Your task:
The response must consist of each line in the listing that has the word "will" in it.

Exercise input:
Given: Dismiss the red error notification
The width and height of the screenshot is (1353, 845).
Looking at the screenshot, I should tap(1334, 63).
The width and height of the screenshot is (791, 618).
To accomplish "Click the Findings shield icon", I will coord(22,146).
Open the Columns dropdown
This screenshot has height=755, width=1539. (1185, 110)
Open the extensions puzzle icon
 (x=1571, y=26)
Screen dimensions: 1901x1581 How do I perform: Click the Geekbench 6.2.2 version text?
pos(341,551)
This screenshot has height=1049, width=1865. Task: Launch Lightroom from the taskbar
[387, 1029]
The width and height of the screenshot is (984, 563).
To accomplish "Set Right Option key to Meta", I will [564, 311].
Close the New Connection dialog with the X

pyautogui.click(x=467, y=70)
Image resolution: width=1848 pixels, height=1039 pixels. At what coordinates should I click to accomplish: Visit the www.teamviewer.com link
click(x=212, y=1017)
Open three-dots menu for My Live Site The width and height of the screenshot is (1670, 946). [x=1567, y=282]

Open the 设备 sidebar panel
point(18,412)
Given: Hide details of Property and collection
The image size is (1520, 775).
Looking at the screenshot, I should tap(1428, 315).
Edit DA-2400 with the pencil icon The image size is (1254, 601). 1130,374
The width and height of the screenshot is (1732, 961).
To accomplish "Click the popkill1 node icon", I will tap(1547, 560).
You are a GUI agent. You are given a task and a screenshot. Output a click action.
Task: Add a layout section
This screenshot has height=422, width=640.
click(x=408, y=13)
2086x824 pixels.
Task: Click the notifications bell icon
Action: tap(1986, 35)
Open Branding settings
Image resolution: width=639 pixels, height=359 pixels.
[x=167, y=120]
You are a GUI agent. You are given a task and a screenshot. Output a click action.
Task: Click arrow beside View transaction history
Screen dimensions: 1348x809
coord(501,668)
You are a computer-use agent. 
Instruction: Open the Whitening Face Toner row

Solved exercise:
To accomplish "Click the Findings shield icon", I will coord(22,146).
To accomplish "Set Right Option key to Meta", I will [564, 311].
To accomplish "Click the popkill1 node icon", I will tap(1547, 560).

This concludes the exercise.